[Saved entries]
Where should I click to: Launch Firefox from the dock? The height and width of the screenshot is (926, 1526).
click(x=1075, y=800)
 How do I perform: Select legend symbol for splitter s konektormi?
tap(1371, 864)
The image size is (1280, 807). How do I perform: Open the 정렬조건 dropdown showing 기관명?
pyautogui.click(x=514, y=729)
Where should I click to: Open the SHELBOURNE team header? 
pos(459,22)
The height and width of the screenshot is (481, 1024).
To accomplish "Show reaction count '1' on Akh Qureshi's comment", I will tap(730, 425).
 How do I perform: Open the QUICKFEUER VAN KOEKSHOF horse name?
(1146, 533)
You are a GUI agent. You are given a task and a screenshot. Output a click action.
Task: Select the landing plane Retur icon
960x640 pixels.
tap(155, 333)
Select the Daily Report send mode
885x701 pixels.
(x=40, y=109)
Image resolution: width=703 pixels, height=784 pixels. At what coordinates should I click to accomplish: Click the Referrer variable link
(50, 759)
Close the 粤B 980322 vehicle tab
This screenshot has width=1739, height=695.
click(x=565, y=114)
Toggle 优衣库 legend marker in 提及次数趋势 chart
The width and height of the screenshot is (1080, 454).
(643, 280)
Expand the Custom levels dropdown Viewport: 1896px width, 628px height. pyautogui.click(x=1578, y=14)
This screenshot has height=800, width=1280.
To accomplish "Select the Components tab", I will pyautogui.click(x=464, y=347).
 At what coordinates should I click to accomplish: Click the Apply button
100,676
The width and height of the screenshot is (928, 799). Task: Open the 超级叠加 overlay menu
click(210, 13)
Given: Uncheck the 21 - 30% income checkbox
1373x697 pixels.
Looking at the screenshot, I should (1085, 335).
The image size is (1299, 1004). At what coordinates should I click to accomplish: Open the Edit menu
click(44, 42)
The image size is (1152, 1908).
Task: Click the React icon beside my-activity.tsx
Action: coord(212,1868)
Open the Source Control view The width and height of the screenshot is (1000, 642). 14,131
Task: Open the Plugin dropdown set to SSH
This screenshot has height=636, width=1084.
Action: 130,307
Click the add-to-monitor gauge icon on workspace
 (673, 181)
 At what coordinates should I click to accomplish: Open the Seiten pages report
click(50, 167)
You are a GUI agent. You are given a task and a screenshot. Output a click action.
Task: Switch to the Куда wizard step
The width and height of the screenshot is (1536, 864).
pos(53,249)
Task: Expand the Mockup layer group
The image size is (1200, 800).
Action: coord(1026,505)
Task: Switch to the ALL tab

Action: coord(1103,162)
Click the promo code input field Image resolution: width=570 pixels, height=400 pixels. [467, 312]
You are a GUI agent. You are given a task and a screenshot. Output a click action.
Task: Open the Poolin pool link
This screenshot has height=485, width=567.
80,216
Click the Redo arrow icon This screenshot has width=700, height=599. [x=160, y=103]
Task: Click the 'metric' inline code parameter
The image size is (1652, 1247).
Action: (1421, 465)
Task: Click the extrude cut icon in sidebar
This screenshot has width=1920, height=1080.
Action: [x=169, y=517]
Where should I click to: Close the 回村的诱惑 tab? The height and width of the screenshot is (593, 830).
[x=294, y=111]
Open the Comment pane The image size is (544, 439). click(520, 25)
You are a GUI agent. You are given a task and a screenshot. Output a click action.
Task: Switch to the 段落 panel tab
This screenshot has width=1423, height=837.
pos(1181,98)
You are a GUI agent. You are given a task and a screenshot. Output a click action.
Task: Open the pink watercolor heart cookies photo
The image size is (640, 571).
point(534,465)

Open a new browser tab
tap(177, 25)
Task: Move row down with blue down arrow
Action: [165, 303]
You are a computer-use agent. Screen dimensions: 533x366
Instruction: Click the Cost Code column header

* _TASK DIRECTIONS_
Type the data out again, exactly.

* _FINISHED TASK_
Where should I click to: Launch Firefox from the dock? The height and width of the screenshot is (926, 1526).
click(x=1075, y=800)
 How do I perform: Select legend symbol for splitter s konektormi?
tap(1371, 864)
The image size is (1280, 807). How do I perform: Open the 정렬조건 dropdown showing 기관명?
pyautogui.click(x=514, y=729)
Where should I click to: Open the SHELBOURNE team header? 
pos(459,22)
The height and width of the screenshot is (481, 1024).
To accomplish "Show reaction count '1' on Akh Qureshi's comment", I will tap(730, 425).
 How do I perform: Open the QUICKFEUER VAN KOEKSHOF horse name?
(1146, 533)
You are a GUI agent. You are given a task and a screenshot. Output a click action.
Task: Select the landing plane Retur icon
960x640 pixels.
tap(155, 333)
Select the Daily Report send mode
885x701 pixels.
(x=40, y=109)
Image resolution: width=703 pixels, height=784 pixels. At what coordinates should I click to accomplish: Click the Referrer variable link
(50, 759)
Close the 粤B 980322 vehicle tab
This screenshot has width=1739, height=695.
click(x=565, y=114)
Toggle 优衣库 legend marker in 提及次数趋势 chart
The width and height of the screenshot is (1080, 454).
(643, 280)
Expand the Custom levels dropdown Viewport: 1896px width, 628px height. pyautogui.click(x=1578, y=14)
This screenshot has height=800, width=1280.
To accomplish "Select the Components tab", I will pyautogui.click(x=464, y=347).
 At what coordinates should I click to accomplish: Click the Apply button
100,676
The width and height of the screenshot is (928, 799). Task: Open the 超级叠加 overlay menu
click(210, 13)
Given: Uncheck the 21 - 30% income checkbox
1373x697 pixels.
Looking at the screenshot, I should (1085, 335).
The image size is (1299, 1004). At what coordinates should I click to accomplish: Open the Edit menu
click(44, 42)
The image size is (1152, 1908).
Task: Click the React icon beside my-activity.tsx
Action: coord(212,1868)
Open the Source Control view The width and height of the screenshot is (1000, 642). 14,131
Task: Open the Plugin dropdown set to SSH
This screenshot has height=636, width=1084.
Action: 130,307
Click the add-to-monitor gauge icon on workspace
 (673, 181)
 At what coordinates should I click to accomplish: Open the Seiten pages report
click(50, 167)
You are a GUI agent. You are given a task and a screenshot. Output a click action.
Task: Switch to the Куда wizard step
The width and height of the screenshot is (1536, 864).
pos(53,249)
Task: Expand the Mockup layer group
The image size is (1200, 800).
Action: coord(1026,505)
Task: Switch to the ALL tab

Action: coord(1103,162)
Click the promo code input field Image resolution: width=570 pixels, height=400 pixels. [467, 312]
You are a GUI agent. You are given a task and a screenshot. Output a click action.
Task: Open the Poolin pool link
This screenshot has height=485, width=567.
80,216
Click the Redo arrow icon This screenshot has width=700, height=599. [x=160, y=103]
Task: Click the 'metric' inline code parameter
The image size is (1652, 1247).
Action: (1421, 465)
Task: Click the extrude cut icon in sidebar
This screenshot has width=1920, height=1080.
Action: [x=169, y=517]
Where should I click to: Close the 回村的诱惑 tab? The height and width of the screenshot is (593, 830).
[x=294, y=111]
Open the Comment pane The image size is (544, 439). click(520, 25)
You are a GUI agent. You are given a task and a screenshot. Output a click action.
Task: Switch to the 段落 panel tab
This screenshot has width=1423, height=837.
pos(1181,98)
You are a GUI agent. You are given a task and a screenshot. Output a click action.
Task: Open the pink watercolor heart cookies photo
The image size is (640, 571).
point(534,465)

Open a new browser tab
tap(177, 25)
Task: Move row down with blue down arrow
Action: [165, 303]
You are a computer-use agent. Screen dimensions: 533x366
Instruction: Click the Cost Code column header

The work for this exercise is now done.